If you see a brown recluse spider, it probably isn’t. They weren’t named “recluses” because they run around in public. They prefer their privacy and will be happy to leave you alone if you leave them alone. Their brown violin-shaped body markings are also shared by many other harmless spiders, like the wolf spider. You can easily tell the difference, because wolf spiders have spiky little thorns on their legs and brown recluses have fine little hairs. Also, wolf spiders have eight eyes and brown recluses have six eyes, arranged by twos in a tidy symmetrical pattern.

So if you see what you think is a brown recluse spider, there’s no need to panic. All you have to do is sneak up on it until you’re close enough to count its eyes and see the tiny hairs on its legs. About, oh, an inch away from the end of your nose ought to be close enough. Just be careful not to appear threatening, so it won’t bite you.

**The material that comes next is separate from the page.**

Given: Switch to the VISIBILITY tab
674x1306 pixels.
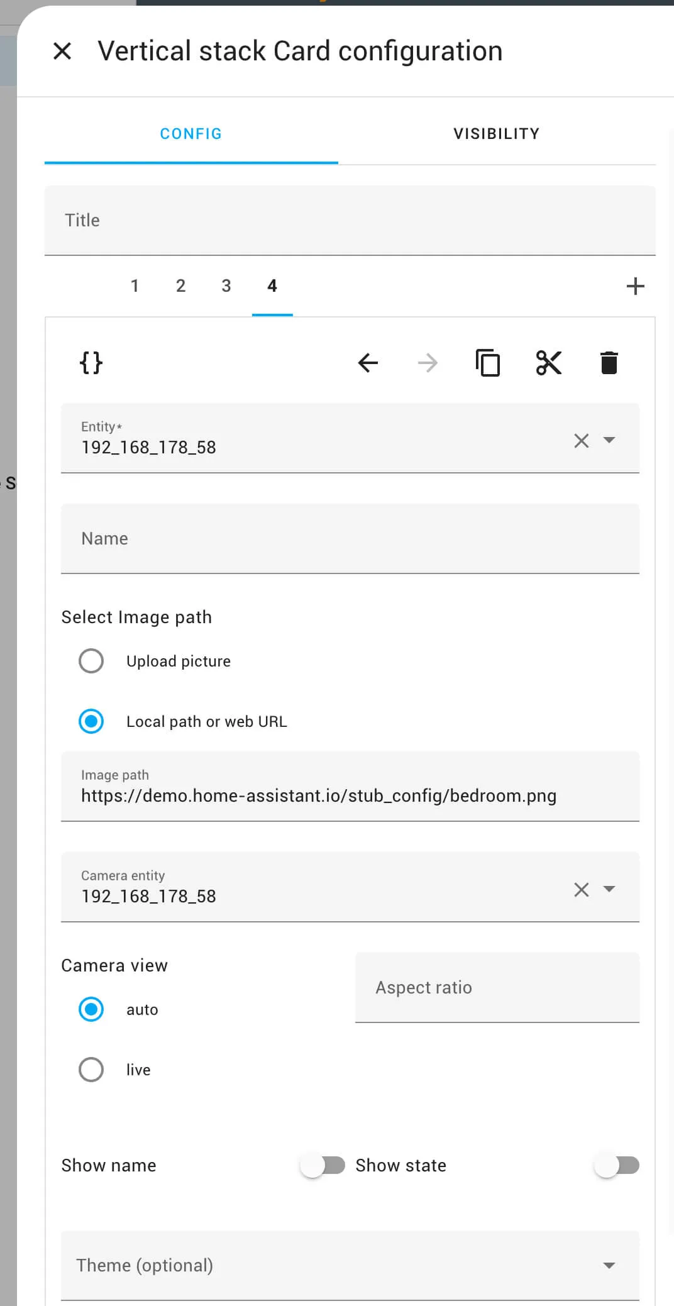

Actually, all of this information about the harmlessness and general adorability of spiders was quite useful the morning after I heard it. I was about to step into the motel shower when I realized I was sharing the bath mat with a fuzzy brown spider the size of a Shetland pony. Okay, okay, that’s an exaggeration—it was only the size of a Chihuahua. Just with longer legs.

Well, maybe not quite that big. But big enough that, even without my glasses, I could clearly recognize it as a spider. Big enough that I really didn’t want to share my bathroom with it. And definitely big enough that I wasn’t going to stomp on it with my bare foot or whack it with my hairbrush. Besides being a reasonably live-and-let-live kind of person, I didn’t want to deal with the yuck factor of spider innards all over the bath mat.

So arachnicide was not the answer. Instead, I flapped a hand towel at it, herding it out of the bathroom. It disappeared around the corner. Out of sight, out of mind: problem solved. I enjoyed my shower in privacy.

But when I came out of the bathroom, the spider was just a few feet away from the door. Not moving. It was staying camouflaged against the brown carpet while it caught its breath, I decided.

I detoured around it as I went across the room to get dressed. I detoured around it again when I went back to the bathroom to dry my hair. I detoured around it again when I went over to the desk to check my email. I went to breakfast. I came back half an hour later.

The spider was still in the same spot, looking smaller somehow and not at all threatening. Because it was dead. I swear, I never touched it. I never even got close enough to count its eyes.

The arachnologists forgot to mention one thing. Apparently, it’s possible to frighten a spider to death.